I have been reading about collision detection in games on stackoverflow and other sites. A lot of them talk about BSPs, bounding elipses, integration etc. However, on the NES, they managed to do floor and wall collision detection in games and I find it hard to believe that they did many calculations to detect wall collisions.
I guess my question is, given a level made up of just tiles, how did they detect collisions with walls and floors in games like Mario and Megaman which had little processing power?
- Did they follow the path of motion and determine the closest connecting tile? (a bit of searching) (priori)
- Did they determine a collision with the floor and then figure out the best way of adjusting the character? (posteriori) This is risky with variable timesteps, you could jump through a tile if you were fast enough. Although I assume NES games timesteps were synced with the tv's refresh rate.
- Is gravity always affecting your character when you're on the ground? Or do you just 'turn it off' when you're determined to be walking on a tile? What about when you walk off an edge of the cliff? You'd need some sort of way of determining tiles underneath you otherwise.
- If you've collided with a tile, would you just find the edge of that tile and move your character to the side of it (depending on the direction of travel)?
- what about sloping tiles like in super metroid and mario?
- What about 'platforms' where you can jump through the bottom and land on top.
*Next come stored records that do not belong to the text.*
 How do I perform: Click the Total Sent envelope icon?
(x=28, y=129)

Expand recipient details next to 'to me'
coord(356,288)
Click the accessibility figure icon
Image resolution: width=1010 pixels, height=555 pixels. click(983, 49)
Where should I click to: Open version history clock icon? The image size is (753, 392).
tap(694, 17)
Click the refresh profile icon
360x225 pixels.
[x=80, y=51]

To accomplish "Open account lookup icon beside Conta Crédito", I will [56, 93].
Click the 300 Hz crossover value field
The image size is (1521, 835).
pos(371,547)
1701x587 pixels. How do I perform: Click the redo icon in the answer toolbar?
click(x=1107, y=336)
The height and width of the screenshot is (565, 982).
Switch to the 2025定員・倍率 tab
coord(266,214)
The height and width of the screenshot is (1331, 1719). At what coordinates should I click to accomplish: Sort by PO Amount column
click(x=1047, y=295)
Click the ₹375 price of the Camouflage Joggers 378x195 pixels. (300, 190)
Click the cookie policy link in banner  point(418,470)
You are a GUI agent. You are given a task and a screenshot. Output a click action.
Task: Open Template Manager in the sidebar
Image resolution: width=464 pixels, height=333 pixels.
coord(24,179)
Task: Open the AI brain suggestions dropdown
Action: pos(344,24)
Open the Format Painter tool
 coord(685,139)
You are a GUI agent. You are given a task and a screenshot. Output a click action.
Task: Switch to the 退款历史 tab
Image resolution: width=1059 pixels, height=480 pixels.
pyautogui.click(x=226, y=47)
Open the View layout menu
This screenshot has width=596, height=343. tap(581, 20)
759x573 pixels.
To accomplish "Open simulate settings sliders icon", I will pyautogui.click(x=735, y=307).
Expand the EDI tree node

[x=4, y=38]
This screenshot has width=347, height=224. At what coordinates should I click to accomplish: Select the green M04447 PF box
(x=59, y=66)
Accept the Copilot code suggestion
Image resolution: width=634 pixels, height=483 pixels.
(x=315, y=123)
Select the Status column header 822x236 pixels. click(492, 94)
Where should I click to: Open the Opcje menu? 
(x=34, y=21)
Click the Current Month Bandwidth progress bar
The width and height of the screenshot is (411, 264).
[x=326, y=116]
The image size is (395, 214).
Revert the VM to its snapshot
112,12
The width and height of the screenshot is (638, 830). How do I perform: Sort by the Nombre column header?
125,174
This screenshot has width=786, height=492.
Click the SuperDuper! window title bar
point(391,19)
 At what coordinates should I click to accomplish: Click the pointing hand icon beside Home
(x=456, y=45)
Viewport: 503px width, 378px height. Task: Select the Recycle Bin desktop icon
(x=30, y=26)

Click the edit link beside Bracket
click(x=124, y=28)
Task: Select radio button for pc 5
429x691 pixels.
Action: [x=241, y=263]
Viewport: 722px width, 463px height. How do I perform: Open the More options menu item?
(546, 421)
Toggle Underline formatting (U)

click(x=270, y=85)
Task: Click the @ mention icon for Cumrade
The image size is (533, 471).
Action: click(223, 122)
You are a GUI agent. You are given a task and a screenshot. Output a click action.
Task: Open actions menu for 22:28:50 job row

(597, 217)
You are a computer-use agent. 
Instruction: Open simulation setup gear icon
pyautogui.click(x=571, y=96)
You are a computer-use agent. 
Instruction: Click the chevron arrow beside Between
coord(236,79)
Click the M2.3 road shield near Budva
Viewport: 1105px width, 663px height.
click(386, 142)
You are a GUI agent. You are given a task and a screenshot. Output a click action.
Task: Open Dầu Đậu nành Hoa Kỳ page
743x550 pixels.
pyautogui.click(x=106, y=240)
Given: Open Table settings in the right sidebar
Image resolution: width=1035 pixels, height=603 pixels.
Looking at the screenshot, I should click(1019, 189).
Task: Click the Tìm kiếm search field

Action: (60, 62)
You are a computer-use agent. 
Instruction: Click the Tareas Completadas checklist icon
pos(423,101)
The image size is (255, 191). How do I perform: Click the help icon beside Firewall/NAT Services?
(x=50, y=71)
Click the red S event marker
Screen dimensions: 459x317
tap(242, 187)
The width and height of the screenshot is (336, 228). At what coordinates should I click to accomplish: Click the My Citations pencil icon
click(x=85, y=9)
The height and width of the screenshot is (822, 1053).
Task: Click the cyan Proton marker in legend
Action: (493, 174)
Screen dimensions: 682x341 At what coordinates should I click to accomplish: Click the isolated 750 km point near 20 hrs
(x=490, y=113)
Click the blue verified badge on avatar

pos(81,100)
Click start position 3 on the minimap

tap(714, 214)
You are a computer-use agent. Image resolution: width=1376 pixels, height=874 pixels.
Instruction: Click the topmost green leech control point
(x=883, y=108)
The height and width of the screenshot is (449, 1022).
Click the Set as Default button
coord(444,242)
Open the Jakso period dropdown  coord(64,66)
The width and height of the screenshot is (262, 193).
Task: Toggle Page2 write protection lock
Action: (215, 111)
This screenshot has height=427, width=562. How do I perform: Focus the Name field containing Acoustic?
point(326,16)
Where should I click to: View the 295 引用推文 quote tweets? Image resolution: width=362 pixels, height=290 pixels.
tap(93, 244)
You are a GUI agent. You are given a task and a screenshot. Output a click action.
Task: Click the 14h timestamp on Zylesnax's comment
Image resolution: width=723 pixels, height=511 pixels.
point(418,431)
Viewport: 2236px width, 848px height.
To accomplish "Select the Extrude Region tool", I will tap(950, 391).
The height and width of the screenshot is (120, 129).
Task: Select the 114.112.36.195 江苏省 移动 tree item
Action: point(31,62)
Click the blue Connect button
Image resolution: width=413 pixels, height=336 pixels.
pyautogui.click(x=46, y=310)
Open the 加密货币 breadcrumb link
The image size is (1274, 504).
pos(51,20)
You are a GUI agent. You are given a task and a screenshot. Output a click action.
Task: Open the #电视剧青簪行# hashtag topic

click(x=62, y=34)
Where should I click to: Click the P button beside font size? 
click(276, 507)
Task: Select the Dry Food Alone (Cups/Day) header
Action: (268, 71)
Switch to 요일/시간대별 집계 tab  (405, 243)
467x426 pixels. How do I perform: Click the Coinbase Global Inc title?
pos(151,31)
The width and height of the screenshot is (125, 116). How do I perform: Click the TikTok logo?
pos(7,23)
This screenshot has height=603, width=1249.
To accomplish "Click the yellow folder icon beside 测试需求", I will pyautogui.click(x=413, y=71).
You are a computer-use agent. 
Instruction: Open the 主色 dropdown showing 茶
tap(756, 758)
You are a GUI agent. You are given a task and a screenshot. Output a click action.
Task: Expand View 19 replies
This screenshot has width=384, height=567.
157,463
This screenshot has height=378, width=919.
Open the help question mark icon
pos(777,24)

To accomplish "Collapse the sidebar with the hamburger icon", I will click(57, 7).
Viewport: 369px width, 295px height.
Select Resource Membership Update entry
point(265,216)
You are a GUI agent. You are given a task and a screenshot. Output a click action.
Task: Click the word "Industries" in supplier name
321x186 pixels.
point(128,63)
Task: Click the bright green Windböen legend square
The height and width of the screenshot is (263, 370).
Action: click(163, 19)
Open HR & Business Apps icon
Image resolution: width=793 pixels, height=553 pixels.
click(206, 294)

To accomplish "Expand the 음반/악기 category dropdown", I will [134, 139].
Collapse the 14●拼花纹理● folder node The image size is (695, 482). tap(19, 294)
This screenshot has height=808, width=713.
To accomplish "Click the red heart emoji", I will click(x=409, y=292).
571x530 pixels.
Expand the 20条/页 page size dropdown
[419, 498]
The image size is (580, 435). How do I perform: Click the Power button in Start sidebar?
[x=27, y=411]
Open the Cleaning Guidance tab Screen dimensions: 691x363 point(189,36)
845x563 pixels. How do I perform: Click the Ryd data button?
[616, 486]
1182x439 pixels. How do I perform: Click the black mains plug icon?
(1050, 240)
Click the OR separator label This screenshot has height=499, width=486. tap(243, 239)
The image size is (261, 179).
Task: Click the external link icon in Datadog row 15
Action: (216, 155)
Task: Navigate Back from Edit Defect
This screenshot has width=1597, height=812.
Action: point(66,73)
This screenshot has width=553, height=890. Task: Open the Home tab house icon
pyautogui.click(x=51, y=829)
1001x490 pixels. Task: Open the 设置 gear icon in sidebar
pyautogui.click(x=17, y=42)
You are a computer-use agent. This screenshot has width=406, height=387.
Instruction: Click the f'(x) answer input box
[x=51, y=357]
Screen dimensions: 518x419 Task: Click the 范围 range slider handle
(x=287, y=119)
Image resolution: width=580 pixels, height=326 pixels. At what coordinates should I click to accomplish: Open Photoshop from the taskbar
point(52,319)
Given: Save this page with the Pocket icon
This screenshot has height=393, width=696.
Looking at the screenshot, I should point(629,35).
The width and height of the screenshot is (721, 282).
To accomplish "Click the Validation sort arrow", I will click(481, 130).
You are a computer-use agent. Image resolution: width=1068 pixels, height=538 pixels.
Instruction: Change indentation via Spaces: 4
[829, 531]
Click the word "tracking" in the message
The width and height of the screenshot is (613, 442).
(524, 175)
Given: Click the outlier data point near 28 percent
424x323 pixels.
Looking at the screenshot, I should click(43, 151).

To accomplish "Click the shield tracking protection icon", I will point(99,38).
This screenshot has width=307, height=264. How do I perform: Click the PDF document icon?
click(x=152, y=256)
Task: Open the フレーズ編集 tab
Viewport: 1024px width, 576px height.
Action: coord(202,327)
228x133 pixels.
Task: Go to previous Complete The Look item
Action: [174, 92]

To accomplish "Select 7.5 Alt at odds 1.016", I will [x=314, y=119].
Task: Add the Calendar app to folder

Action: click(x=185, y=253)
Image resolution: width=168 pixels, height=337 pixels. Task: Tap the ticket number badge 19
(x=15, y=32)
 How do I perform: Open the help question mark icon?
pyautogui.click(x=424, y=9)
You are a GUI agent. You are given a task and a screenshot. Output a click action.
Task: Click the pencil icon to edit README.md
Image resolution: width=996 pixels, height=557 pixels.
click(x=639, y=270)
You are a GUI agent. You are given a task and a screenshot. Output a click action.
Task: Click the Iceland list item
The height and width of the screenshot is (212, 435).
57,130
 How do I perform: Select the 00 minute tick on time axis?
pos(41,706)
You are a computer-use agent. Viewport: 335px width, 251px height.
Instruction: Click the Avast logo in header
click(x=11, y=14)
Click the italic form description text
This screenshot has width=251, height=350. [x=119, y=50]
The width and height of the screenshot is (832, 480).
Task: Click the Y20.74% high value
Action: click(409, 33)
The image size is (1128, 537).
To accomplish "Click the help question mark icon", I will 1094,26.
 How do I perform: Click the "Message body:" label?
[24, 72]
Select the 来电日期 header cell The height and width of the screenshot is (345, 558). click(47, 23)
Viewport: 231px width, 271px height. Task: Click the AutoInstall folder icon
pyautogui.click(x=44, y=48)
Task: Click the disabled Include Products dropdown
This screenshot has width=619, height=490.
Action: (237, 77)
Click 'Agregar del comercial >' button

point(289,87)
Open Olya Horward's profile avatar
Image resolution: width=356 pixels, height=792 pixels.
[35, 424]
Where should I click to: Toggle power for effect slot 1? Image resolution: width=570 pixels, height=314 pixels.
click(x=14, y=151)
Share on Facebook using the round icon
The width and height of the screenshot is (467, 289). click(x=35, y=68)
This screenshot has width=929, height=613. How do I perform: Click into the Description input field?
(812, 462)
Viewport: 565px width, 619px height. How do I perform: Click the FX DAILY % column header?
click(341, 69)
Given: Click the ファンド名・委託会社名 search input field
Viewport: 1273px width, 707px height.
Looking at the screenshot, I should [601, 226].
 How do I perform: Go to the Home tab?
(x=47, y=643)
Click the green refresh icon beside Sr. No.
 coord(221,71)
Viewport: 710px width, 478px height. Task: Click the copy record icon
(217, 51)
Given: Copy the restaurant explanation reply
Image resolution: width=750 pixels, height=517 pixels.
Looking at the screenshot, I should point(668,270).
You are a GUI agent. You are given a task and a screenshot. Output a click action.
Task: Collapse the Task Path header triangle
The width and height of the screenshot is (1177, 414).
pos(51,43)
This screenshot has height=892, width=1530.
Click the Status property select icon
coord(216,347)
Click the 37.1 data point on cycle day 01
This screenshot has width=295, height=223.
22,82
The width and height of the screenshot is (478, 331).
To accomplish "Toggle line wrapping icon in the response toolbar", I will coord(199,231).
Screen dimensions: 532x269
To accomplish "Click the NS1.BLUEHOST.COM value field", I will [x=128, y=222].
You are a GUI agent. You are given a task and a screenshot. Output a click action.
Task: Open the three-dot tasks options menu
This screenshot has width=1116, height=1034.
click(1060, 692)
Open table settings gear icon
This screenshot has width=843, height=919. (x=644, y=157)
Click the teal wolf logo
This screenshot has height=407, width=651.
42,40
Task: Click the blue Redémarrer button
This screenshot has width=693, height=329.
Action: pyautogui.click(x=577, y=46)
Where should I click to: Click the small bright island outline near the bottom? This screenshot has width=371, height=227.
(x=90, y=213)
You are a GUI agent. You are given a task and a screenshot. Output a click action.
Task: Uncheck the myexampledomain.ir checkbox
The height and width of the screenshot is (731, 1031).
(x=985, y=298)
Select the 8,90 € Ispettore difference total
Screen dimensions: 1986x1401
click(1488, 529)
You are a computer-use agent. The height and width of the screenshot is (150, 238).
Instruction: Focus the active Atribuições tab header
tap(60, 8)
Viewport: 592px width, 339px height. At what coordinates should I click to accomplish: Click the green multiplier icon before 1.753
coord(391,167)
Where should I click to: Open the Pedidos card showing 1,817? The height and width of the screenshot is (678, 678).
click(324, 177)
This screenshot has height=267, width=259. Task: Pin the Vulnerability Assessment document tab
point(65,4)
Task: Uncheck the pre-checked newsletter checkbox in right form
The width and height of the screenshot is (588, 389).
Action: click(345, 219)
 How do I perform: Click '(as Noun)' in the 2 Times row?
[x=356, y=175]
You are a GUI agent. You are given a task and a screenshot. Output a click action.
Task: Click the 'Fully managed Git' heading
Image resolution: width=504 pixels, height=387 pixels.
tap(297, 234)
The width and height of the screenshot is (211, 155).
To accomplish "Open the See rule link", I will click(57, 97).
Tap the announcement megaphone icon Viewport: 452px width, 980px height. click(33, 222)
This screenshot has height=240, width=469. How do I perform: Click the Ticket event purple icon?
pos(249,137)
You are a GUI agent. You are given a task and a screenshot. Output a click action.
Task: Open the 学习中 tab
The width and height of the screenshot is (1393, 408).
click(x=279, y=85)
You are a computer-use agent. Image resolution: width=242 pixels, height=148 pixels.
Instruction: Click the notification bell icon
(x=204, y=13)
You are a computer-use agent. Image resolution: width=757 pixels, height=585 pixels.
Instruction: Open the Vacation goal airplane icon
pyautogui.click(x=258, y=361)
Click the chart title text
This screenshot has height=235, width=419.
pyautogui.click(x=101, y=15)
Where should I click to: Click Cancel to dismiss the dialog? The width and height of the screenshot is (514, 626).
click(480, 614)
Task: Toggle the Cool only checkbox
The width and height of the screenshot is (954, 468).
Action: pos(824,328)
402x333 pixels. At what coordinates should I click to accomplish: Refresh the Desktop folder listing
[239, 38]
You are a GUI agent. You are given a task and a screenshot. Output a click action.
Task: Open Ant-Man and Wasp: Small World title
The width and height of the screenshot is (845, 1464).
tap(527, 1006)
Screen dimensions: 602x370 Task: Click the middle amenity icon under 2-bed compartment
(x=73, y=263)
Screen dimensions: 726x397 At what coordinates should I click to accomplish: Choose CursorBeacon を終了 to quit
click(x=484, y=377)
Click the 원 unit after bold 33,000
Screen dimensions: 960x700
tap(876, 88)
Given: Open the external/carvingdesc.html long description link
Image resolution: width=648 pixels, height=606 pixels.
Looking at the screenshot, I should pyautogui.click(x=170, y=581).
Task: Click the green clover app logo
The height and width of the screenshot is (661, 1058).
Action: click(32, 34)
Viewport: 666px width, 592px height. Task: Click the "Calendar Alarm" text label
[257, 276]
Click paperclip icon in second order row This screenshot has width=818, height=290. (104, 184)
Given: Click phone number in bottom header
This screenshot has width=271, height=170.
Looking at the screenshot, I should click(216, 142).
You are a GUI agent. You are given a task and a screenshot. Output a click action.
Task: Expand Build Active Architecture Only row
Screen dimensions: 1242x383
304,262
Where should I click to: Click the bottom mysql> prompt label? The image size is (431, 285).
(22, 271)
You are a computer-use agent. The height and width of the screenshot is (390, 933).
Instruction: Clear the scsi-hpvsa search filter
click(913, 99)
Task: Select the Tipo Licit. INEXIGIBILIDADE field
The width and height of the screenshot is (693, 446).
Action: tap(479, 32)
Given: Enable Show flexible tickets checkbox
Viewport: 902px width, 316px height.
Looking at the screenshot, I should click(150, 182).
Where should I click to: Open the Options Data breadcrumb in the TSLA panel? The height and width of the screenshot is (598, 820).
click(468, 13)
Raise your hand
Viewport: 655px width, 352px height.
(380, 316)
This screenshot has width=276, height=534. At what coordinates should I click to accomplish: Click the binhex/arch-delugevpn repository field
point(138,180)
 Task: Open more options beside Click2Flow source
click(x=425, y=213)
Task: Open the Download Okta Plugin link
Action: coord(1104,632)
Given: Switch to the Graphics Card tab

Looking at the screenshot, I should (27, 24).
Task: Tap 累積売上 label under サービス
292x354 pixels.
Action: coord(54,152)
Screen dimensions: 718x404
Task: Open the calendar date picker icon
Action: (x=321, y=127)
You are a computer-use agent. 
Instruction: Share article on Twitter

How would you deal with collisions with these tiles if you were doing it 'posteriori'?
I have written some collision code that is basically 'priori' as it searches for the first tile you will hit in a certain direction. I'm just wondering if there's a better way. (just using after-the-fact collision detection instead maybe)
eg, code to check for tile collisions for moving downward (I check vert then horizontal movement):
def tile_search_down(self, char, level):
y_off = char.vert_speed
assert y_off > 0
# t_ are tile coordintes
# must be int.. since we're adding to it.
t_upper_edge_y = int( math.ceil((char.y+char.h) / self.tile_height ) ) #lowest edge
while (t_upper_edge_y*self.tile_height) < (char.y+char.h+y_off): # lowest edge + offset
t_upper_edge_x = int( math.floor(char.x/self.tile_width) )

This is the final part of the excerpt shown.